Having said this, we do not trade simply to squeeze out marginal returns/spread at the expense of achieving consistent and sustainable returns for our clients. We understand the larger picture of where Buy and Maintain portfolios fit within clients’ total portfolios. For all the bonds we buy, we would be comfortable holding them to maturity and this is indeed the intention at purchase. However, as described, there are numerous reasons why this is not always the case.
The upshot
The active monitoring and management of Buy and Maintain credit portfolios can potentially yield many benefits to investors, including managing portfolios to anticipate long-term trends and adapt to the ever-changing market conditions.

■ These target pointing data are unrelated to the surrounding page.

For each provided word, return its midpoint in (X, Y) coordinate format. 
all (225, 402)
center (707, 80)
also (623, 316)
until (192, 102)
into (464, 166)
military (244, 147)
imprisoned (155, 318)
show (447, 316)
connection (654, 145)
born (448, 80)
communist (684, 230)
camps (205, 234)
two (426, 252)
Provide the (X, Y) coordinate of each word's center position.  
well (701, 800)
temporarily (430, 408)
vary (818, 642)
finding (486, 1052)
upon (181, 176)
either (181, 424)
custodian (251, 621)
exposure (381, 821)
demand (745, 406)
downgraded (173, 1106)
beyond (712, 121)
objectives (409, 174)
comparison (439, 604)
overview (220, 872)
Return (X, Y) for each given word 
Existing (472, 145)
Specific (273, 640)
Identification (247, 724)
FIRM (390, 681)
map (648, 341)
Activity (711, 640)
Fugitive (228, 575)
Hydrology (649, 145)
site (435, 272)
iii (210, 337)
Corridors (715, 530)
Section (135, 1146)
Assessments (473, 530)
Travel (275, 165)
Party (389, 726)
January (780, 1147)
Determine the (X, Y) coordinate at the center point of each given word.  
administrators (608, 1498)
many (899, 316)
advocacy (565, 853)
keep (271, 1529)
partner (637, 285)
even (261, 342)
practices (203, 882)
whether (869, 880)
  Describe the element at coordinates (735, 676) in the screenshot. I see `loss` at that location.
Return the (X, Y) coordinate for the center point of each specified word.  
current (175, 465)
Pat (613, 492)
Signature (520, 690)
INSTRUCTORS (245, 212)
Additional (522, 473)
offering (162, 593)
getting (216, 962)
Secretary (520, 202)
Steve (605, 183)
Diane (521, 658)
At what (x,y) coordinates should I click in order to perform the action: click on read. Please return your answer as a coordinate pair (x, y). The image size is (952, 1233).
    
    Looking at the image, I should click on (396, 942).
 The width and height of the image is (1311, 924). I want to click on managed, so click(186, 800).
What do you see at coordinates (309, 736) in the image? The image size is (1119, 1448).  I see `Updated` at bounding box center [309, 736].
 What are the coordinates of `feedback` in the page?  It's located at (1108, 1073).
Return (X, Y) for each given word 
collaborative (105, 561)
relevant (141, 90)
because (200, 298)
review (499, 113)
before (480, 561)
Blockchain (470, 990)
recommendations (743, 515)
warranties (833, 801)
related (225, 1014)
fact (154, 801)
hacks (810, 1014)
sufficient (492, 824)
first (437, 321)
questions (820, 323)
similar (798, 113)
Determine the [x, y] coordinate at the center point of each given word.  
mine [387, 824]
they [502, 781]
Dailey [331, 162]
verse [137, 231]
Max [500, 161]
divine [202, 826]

Investor outcomes vary between Buy and Maintain and full active strategies, with Buy and Maintain focusing more on the predictability of returns and credit fundamentals.
While Buy and Maintain strategies typically have a lower turnover because of this long-term focus, alongside natural cash and client flows, this more moderate turnover provides an opportunity to realign risk exposures and achieve ESG objectives.
Proactive communication can also play a role in delivering better client outcomes through highlighting attractive market opportunities.
Overall, Buy and Maintain strategies provide investors with the necessary tools to potentially help them balance multiple objectives, avoid traditional passive pitfalls, and aim to achieve resilient long-term returns.